AccessDeniedException: User: arn:aws:sts::<removed>:assumed-role/<removed>-JMeter-Distributed--DLTLambdaFunctionDLTTestL-<removed>/<removed>-JMeter-Distributed--DLTLambdaFunctionTaskRun-<remove> is not authorized to perform: ecs:TagResource on resource: arn:aws:ecs:us-east-1:<removed>:task/LASOS-JMeter-Distributed-Load-Testing/* because no identity-based policy allows the ecs:TagResource action
kamyarz-aws commented 1 month ago

Getting this error. It appeared to be missing some permissions.

AccessDeniedException: User: arn:aws:sts::<removed>:assumed-role/<removed>-JMeter-Distributed--DLTLambdaFunctionDLTTestL-<removed>/<removed>-JMeter-Distributed--DLTLambdaFunctionTaskRun-<remove> is not authorized to perform: ecs:TagResource on resource: arn:aws:ecs:us-east-1:<removed>:task/LASOS-JMeter-Distributed-Load-Testing/* because no identity-based policy allows the ecs:TagResource action

That is unrelated to above issue. This particular issue has been resolved in DLT v3.2.6

khiliel commented 3 weeks ago

So I believe I have figured it out. The error that I've asked about before, was because of my changes to the DLTCustomResourcesTestingResourcesConfig0BCA657F custom resources Subnets. Initially, I had removed the if statement and had the subnets be the values for the existing ones. When doing so, it would pass those values to the task-runner lambda as an array/list. After doing some research I found that the task-runner Lambda function is expecting the subnets parameter to be a comma-separated string, but it's receiving a list or array instead. So I changes the subnets in that custom resource to this:

subnetA: !Join [',', [Ref: ExistingSubnetA]]
subnetB: !Join [',', [Ref: ExistingSubnetB]]

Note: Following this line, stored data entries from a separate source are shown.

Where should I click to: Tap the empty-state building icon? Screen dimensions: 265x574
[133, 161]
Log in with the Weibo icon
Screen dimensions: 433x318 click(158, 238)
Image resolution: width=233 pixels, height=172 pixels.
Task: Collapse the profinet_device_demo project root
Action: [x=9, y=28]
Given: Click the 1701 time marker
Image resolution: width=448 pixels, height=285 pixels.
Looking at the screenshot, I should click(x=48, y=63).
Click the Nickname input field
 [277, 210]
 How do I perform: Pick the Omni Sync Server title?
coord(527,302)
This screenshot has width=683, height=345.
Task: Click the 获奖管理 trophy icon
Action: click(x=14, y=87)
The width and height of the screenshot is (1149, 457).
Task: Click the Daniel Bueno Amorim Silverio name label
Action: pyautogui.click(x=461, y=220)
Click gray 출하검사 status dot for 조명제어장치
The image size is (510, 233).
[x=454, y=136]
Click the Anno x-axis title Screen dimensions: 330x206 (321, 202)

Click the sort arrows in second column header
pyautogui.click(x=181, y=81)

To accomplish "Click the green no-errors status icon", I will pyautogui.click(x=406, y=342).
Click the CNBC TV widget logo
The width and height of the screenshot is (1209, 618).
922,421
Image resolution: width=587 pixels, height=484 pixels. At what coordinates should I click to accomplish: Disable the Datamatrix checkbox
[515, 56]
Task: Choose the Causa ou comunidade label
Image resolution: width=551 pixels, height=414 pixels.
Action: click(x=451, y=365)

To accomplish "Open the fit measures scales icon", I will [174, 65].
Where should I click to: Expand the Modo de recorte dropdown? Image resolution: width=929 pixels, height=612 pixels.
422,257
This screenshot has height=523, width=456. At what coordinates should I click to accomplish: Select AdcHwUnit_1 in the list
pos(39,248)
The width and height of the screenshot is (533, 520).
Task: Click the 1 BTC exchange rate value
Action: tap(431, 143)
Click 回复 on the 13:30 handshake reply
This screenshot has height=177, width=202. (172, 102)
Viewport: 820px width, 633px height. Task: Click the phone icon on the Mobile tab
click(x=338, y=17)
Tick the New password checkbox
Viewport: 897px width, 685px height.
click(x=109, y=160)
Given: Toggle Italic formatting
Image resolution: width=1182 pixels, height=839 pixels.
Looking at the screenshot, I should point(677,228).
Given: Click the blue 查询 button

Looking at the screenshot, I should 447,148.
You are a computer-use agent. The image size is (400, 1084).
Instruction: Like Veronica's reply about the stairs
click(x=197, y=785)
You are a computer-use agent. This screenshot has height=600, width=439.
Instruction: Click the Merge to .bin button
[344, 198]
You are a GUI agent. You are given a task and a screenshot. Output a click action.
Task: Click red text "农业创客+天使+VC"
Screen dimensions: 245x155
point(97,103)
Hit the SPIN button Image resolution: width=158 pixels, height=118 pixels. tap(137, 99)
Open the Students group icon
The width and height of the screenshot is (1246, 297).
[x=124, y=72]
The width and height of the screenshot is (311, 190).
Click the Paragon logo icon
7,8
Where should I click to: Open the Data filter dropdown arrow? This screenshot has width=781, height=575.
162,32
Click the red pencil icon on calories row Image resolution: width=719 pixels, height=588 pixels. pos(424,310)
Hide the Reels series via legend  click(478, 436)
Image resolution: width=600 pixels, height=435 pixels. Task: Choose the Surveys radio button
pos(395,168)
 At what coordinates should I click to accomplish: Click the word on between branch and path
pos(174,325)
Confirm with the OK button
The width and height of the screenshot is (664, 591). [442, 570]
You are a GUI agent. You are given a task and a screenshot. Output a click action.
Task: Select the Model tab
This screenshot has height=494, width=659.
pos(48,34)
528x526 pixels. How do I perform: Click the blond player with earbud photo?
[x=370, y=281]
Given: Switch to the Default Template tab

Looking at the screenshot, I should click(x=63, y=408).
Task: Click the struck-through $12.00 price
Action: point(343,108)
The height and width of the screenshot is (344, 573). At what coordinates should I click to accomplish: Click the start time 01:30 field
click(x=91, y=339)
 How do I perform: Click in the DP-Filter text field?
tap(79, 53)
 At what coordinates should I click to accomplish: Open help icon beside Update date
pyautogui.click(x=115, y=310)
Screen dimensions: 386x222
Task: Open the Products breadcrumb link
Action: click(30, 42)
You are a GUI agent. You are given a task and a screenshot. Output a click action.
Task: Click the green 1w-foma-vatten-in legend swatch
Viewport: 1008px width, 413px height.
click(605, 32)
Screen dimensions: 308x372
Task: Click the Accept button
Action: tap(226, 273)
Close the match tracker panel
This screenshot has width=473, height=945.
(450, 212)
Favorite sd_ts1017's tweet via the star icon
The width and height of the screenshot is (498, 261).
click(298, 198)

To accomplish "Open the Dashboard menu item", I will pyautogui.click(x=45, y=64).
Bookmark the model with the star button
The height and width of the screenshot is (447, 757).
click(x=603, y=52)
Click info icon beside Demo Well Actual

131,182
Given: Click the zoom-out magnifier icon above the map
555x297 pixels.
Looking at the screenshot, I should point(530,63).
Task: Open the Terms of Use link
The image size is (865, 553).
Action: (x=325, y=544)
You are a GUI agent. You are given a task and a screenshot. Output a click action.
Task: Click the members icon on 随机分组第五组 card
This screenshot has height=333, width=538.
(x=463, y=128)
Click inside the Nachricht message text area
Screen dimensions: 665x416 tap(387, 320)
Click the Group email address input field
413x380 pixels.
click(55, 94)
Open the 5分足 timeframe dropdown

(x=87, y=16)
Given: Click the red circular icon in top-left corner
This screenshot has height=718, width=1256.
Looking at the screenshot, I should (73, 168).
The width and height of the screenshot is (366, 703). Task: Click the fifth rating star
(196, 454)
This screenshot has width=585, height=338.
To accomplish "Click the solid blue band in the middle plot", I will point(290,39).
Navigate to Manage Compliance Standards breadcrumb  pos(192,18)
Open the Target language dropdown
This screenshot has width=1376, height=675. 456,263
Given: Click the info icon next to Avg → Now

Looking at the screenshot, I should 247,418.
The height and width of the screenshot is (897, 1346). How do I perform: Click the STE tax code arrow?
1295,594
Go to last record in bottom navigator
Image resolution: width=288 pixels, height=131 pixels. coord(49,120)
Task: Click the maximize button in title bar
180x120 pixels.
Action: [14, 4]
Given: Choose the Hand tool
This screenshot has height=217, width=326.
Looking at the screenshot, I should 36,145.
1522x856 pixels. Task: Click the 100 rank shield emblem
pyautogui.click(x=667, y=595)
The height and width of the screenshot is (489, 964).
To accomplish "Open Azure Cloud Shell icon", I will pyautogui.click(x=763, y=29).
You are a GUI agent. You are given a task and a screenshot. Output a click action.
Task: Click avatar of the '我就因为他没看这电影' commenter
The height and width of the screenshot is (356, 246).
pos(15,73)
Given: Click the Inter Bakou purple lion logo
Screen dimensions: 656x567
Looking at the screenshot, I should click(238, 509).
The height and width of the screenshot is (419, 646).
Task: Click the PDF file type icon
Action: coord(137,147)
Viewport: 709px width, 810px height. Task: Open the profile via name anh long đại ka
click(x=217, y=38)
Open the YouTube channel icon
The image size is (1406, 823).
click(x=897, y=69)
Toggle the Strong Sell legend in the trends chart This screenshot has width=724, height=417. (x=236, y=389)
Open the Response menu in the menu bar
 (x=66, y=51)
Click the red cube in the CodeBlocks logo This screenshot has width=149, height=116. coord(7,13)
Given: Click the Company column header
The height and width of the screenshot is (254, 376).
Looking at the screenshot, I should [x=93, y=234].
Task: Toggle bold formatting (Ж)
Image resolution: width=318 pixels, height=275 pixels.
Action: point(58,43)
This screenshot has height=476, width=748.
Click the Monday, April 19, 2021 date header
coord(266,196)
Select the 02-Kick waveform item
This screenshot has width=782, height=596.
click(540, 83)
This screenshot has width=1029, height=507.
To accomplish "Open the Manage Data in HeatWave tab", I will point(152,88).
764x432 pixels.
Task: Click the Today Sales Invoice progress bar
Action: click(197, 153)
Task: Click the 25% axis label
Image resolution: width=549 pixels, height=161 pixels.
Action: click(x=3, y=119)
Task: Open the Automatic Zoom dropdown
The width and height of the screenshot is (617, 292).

Now, it works as expected on v3.2.4. I'll try the latest version again soon and update you

kamyarz-aws commented 2 weeks ago

Great! glad that you could figure this out, it was very hard for me to pinpoint the issue. If you dont mind so I could undestand the problem we can at some point jump into a call and discuss what was the problem and how did you fix it. If it is okay please let me know so I could close the issue

khiliel commented 2 weeks ago

Sure, that sounds like a plan! How do I get in contact with you so we can set this up?

Also, this should be good to close.